Ela destaca que hoje, os pais casados também estão se inserindo nos cuidados com os filhos. E quando acontece a separação, eles não querem abrir mão da relação direta com os filhos. Segundo ela, os homens estão percebendo que as atividades até então rotuladas como maternas não são exclusividade feminina. "Na prática, eles descobrem o quanto é bom e possível. Eles podem se sair bem nesse papel tanto quanto uma mulher".
Para a psicóloga Thais Szterling Rosenthal, da Sociedade Brasileira de Psicanálise, pais e mães precisam ser mais racionais no momento de separação. Ela explica que, no psiquismo da criança, cada um tem seu papel e não pela função de pai ou mãe, mas pelo vínculo criado na relação. "Por isso, é importante ter carinho e fazer com que a criança se sinta confortável. O importante é que a preocupação seja com a vida da criança, e não com os desejos dos pais", conclui.
Ele ainda recebe presente no Dia das Mães
O apresentador Ronnie Von experimentou a posição de pai solteiro em meados da década de 70, auge de sua carreira. Em um acordo com a ex-mulher, ele passou a cuidar de Alessandra e Ronaldo, na época com 6 e 5 anos (hoje com 38 e 39). "Mesmo com empregadas, eu fazia questão de participar de tudo. Aprendi a cozinhar, lavar, passar e arrumar. Até comprava lingerie para minha filha", conta o apresentador, que hoje vive com a atual mulher, Cristina, 55 anos, e o filho mais novo, Leonardo, 23. "Hoje as coisas estão mais fáceis. Mas o homem que não souber lidar com o universo feminino vai se perder", afirma Von que, para compreender melhor a filha, fez até curso de fisiologia feminina. "Soube lidar com o preconceito e, hoje, quando olho para eles, vejo o quanto valeu a pena. Eu ainda recebo presente de Dia das Mães", gaba-se o galã, apelidado de "mãe de gravata".
Pai solteiro
O servidor público Gilberto Semensato, 45 anos, optou por uma produção independente. Em março de 2008, ele deu início ao processo de adoção de Ana Luiza, hoje com 2 anos e 10 meses. "Tinha certeza do meu desejo, das renúncias. Mas não julgava que os encargos de pai solteiro fossem pesados. Cada fase da minha filha é um desafio", conta o servidor, que mora com a bebê e a mãe de 86 anos.

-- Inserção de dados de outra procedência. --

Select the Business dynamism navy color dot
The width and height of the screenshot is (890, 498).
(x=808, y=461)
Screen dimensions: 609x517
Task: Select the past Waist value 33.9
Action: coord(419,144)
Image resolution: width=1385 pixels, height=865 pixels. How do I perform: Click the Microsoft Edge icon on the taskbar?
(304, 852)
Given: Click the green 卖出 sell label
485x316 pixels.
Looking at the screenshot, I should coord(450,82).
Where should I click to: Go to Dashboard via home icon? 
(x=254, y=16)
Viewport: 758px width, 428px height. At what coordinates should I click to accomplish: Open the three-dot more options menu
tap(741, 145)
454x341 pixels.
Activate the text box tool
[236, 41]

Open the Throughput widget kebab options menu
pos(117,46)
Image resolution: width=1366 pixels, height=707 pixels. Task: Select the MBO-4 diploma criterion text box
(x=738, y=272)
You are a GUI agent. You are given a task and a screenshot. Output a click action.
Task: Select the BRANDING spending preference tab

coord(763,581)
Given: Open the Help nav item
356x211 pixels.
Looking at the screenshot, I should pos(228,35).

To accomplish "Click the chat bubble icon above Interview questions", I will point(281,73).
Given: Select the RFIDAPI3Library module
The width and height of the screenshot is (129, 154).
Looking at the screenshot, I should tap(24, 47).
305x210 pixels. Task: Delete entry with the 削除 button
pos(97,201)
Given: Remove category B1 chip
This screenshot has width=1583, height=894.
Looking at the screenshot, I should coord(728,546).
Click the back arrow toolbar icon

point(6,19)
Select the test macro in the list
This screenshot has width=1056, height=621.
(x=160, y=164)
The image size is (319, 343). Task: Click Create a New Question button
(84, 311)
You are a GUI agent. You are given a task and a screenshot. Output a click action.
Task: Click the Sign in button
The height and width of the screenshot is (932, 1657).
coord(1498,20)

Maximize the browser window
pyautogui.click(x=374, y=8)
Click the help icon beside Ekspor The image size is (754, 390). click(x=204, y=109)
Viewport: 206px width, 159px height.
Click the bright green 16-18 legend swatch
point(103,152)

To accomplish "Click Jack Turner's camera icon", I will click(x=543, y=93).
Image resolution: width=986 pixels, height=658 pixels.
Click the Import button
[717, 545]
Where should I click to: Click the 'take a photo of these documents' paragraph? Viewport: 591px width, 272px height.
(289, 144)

A história de Semensato traz uma boa notícia aos futuros pais solteiros. Depois de algumas tentativas negadas, ele conseguiu na Justiça uma espécie de licença-maternidade, de 90 dias. O benefício foi concedido a ele pelo Tribunal Regional do Trabalho (TRT) da 15ª Região, em Campinas. "Usei o argumento contido na Constituição Federal de que 'todos são iguais perante a lei, sem distinção de qualquer natureza'. Não se tratava de luxo ou uma forma de burlar o trabalho, mas um direito igualitário para atender ao princípio de prioridade às necessidades da criança", conta.
Para assistir:
- À PROCURA DA FELICIDADE (2006) - Depois que a mãe de Christopher (Jaden Christopher Syre Smith) decide partir, Chris Gardner (Will Smith) torna-se um pai solteiro. Com dificuldades financeiras e apoio, ele luta por um emprego melhor.
- O CAMPEÃO (1979) - Billy Flynn (Jon Voight) é um ex-campeão do boxe que agora está na pior. Seu filho, T.J. (Rick Schroder), porém, acredita no potencial do pai, sabe de sua situação atual, mas não deixa de afirmar que ele é seu eterno campeão.
Para ler:
- DIÁRIO DE UM GRÁVIDO (Renato Kaufmann) - Com humor sincero, o livro aborda os percalços da gravidez do ponto de vista masculino. Do pânico da primeira notícia, passa pelo ultrassom, o nascimento do bebê e mais um pouco.
- CENAS DA VIDA DE UM PAI SOLTEIRO (Tony Parsons) - Um homem é abandonado pela mulher, perde o emprego bem remunerado e se vê sozinho com seu filho. Depois de muito sofrimento e aprendizado, sua mulher reaparece e reclama a posse do filho.